A new study led by researchers from UCLA School of Medicine revealed exactly “how” sleep deprivation affects our brain cells, disrupting their ability to communicate and function properly. The so-called “cognitive lapses”, or slow behavioural performance outcomes were already known as a natural result of sleep deprivation, but we now know “why” lack of sleep affects memory and visual perception in this manner.

An international team studied 12 epileptic patients in UCLA who were preparing to undergo surgery, and were asked to stay awake all night as the typical procedure. The team implanted electrodes into the patients’ brains to pinpoint the origin of their seizures and asked them to categorize a variety of images as fast as they could. The patients’ performance slowed down substantially as they grew sleepier. Lack of sleep interfered with the neurons' ability to encode information and translate the visual input into conscious thought and meaningful action.

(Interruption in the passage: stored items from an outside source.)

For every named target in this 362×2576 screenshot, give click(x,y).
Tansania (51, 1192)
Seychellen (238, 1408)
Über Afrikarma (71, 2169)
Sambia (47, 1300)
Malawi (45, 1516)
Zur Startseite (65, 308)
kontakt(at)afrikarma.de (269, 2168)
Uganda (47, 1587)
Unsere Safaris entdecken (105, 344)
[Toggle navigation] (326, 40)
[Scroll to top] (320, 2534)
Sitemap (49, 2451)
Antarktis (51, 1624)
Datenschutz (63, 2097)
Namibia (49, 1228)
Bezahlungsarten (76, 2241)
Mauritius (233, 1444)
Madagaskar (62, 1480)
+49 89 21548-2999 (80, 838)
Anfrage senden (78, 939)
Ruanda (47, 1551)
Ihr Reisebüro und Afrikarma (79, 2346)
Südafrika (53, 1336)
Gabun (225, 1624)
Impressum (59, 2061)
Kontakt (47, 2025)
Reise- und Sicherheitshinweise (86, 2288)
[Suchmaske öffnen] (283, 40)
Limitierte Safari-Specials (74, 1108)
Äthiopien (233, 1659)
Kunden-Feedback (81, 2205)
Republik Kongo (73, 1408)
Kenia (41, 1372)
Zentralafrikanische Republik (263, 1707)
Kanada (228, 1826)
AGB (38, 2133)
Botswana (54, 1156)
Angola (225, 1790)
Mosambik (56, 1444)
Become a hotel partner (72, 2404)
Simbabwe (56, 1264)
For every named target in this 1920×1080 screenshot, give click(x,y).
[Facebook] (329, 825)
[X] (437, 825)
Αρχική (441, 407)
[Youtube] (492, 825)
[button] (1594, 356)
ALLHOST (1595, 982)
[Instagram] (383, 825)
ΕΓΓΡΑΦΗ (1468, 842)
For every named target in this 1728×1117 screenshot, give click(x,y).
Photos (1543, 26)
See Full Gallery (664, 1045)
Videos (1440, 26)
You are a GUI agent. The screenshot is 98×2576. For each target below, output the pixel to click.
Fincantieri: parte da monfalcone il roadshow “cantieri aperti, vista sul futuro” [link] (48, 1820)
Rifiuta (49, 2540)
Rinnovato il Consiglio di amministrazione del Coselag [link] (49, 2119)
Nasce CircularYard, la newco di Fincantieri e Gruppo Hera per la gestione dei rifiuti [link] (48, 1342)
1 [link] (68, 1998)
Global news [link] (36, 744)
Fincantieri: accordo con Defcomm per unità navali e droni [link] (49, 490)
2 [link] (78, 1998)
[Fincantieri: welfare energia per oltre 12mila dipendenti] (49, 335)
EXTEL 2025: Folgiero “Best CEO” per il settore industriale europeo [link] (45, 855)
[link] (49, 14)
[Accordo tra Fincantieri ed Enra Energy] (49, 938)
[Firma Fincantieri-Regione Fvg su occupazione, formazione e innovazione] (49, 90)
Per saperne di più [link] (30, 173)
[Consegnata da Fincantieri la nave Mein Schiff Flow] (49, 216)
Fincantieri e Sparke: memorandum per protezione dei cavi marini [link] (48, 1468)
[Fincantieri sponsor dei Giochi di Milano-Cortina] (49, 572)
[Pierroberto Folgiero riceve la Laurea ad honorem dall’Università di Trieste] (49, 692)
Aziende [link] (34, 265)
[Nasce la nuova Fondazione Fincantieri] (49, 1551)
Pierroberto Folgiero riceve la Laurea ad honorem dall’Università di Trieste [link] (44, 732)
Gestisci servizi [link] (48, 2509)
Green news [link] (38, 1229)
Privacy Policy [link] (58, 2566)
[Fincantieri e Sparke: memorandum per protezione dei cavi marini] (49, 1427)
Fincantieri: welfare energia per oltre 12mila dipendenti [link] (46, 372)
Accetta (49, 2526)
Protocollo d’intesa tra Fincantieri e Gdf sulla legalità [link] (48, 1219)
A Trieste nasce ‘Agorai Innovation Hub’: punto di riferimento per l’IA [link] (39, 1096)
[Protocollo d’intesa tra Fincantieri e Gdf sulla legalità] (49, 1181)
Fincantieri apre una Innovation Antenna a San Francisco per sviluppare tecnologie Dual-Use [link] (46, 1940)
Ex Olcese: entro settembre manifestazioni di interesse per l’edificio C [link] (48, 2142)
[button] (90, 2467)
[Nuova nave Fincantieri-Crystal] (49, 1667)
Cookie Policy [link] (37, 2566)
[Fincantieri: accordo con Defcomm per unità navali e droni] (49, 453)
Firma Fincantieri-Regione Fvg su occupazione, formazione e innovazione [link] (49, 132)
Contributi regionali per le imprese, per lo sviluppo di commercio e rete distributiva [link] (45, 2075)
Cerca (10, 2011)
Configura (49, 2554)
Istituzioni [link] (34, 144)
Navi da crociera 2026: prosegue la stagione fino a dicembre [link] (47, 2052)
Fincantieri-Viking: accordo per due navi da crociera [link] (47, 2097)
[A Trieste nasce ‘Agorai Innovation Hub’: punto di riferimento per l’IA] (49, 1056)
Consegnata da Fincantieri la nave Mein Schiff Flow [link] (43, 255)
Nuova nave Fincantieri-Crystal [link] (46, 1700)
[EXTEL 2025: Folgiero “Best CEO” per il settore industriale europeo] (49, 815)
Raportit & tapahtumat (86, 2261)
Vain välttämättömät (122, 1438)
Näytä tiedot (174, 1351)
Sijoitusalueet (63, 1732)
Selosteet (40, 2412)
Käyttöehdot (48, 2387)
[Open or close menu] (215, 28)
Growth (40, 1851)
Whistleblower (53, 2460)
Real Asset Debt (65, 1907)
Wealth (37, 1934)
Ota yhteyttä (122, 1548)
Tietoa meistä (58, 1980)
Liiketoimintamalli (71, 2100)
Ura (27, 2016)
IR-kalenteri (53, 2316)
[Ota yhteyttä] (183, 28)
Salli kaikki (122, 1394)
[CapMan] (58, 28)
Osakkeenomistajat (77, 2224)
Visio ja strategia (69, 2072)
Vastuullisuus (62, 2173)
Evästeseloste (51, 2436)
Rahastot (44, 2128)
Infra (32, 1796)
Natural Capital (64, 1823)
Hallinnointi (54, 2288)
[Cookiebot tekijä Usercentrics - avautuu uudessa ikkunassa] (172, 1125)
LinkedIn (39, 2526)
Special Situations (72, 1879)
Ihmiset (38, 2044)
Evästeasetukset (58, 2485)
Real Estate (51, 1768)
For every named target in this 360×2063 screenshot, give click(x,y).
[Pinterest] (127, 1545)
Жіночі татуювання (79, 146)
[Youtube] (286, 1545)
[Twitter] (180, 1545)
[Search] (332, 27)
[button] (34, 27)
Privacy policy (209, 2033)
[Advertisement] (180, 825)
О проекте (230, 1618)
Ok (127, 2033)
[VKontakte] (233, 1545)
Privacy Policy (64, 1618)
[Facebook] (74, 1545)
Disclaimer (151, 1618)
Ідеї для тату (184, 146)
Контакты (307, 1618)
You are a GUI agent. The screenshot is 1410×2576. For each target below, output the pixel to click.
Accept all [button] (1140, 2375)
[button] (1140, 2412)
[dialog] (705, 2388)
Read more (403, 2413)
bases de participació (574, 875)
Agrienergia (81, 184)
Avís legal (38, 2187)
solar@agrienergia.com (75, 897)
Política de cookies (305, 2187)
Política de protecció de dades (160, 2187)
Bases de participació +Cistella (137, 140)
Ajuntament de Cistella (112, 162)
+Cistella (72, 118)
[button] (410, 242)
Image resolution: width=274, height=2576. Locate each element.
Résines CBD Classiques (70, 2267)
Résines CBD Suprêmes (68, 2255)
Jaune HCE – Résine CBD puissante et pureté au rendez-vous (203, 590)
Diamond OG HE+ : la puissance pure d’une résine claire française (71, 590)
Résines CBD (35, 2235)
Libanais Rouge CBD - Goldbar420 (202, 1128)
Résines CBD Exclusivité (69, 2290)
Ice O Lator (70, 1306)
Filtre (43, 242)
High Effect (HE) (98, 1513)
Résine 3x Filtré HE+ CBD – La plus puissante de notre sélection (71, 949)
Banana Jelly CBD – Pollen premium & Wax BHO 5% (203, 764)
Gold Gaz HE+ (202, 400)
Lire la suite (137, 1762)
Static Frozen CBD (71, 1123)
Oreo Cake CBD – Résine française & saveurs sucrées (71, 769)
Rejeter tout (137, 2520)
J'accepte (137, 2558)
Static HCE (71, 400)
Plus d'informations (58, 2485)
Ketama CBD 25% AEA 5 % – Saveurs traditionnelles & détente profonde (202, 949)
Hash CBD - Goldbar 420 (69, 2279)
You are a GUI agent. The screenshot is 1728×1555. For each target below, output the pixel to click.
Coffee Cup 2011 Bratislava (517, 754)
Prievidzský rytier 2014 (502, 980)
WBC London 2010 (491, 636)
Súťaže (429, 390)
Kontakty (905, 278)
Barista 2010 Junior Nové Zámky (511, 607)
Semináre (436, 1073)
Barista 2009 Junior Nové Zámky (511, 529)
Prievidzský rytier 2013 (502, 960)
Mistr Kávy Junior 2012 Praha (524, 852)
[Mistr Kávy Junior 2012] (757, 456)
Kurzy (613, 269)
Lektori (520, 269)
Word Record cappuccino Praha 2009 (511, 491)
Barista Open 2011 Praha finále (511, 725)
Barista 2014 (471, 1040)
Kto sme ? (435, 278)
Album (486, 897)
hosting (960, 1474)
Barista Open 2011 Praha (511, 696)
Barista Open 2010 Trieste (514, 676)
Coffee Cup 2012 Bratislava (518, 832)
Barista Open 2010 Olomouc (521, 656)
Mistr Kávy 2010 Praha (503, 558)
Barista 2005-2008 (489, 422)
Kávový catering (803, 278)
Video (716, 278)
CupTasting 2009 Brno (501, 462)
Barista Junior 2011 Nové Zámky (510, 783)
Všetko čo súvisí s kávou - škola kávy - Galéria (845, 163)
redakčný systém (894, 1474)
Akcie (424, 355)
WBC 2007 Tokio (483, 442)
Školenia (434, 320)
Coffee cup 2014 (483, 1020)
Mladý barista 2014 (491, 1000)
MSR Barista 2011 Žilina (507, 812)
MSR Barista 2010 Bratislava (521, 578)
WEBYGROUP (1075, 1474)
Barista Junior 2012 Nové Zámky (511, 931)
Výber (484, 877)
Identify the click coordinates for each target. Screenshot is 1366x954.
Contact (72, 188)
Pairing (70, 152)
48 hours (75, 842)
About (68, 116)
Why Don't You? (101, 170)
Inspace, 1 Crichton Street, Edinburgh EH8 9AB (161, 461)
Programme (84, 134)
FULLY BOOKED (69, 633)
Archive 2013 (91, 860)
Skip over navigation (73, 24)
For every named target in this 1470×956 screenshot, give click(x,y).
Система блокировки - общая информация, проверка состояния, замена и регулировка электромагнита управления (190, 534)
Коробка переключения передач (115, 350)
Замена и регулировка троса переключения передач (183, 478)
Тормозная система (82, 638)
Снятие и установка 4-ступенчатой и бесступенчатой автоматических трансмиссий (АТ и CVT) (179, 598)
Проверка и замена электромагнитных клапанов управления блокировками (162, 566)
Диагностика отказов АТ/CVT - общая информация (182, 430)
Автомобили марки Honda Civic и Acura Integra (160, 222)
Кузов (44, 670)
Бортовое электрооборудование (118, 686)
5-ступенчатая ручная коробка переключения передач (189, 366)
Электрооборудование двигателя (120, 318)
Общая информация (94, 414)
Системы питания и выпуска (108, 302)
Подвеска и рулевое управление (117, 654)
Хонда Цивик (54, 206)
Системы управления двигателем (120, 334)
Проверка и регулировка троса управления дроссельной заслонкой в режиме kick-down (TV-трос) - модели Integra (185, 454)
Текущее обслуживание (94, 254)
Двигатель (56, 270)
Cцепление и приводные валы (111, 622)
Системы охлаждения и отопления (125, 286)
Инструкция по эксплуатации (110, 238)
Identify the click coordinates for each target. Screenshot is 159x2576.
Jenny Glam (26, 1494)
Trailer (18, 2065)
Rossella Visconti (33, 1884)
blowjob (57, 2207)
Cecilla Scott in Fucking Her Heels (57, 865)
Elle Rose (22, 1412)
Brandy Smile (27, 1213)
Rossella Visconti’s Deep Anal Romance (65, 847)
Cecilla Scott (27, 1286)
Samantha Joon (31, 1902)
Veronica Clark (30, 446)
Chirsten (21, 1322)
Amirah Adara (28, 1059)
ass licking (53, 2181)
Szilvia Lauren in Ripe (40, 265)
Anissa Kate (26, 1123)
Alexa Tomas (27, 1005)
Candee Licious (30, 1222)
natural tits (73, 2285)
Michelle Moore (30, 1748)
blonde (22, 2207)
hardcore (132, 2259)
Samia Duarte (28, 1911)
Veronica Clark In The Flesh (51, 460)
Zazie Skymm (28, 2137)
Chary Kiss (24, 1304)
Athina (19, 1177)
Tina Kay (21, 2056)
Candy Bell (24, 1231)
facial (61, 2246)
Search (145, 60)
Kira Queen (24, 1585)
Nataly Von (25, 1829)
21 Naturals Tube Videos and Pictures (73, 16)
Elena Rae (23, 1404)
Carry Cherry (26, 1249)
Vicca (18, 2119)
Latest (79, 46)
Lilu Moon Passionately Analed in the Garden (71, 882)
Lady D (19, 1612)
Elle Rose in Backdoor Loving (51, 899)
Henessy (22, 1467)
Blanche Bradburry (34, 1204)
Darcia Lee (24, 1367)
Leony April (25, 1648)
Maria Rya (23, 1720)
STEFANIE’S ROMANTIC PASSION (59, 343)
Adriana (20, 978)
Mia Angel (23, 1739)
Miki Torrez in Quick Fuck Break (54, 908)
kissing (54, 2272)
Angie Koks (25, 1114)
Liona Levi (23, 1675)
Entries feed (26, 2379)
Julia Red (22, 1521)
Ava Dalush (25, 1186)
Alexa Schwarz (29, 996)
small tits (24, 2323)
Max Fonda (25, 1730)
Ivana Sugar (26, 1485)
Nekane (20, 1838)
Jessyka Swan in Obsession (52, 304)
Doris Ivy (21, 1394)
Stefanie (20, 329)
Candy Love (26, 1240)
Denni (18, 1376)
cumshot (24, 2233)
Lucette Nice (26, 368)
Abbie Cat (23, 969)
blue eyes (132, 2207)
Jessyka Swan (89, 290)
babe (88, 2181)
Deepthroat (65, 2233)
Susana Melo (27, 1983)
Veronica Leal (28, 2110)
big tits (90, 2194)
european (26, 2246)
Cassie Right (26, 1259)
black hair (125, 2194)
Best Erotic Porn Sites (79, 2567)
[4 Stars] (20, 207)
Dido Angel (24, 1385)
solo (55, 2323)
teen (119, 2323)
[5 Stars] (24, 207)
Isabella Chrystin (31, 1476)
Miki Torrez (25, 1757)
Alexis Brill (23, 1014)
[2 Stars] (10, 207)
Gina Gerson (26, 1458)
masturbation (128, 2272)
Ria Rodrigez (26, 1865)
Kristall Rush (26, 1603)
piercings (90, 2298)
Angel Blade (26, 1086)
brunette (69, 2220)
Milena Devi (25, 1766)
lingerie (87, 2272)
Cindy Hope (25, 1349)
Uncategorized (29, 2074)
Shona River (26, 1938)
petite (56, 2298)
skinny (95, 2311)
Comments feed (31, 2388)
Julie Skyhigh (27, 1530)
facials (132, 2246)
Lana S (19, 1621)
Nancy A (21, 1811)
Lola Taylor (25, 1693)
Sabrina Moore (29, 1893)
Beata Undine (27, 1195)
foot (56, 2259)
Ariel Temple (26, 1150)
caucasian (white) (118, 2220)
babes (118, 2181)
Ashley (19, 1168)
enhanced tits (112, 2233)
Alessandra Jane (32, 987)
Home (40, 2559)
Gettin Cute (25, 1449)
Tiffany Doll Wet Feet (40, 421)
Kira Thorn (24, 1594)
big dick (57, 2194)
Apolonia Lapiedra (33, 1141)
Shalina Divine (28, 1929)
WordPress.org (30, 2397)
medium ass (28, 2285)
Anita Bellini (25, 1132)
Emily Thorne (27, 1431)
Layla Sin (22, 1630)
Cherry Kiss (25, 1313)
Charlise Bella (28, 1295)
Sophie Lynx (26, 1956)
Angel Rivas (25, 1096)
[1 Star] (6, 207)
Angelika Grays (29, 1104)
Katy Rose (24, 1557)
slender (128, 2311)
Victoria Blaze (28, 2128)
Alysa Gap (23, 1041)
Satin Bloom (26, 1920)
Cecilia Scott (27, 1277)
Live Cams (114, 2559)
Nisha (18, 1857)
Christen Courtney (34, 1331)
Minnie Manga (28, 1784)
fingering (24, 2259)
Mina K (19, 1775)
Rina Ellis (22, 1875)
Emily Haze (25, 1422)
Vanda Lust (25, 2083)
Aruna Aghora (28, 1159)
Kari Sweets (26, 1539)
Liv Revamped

The scientists focused on the temporal lobe, which regulates visual perception and memory. "We were fascinated to observe how sleep deprivation dampened brain cell activity," says lead author Dr. Yuval Nir. "Unlike the usual rapid reaction, the neurons responded slowly, fired more weakly and their transmissions dragged on longer than usual."

The researchers also discovered that slower brain waves accompanied sluggish cellular activity in the temporal lobe and other regions of the patients' brains. Senior author Dr. Itzhak Fried says "This phenomenon suggests that select regions of the patients' brains were dozing, causing mental lapses, while the rest of the brain was awake and running as usual.”

So, the next time you need to perform an important task or make a major decision, it might be a good idea to have a proper night’s sleep. After all, now you scientifically know why.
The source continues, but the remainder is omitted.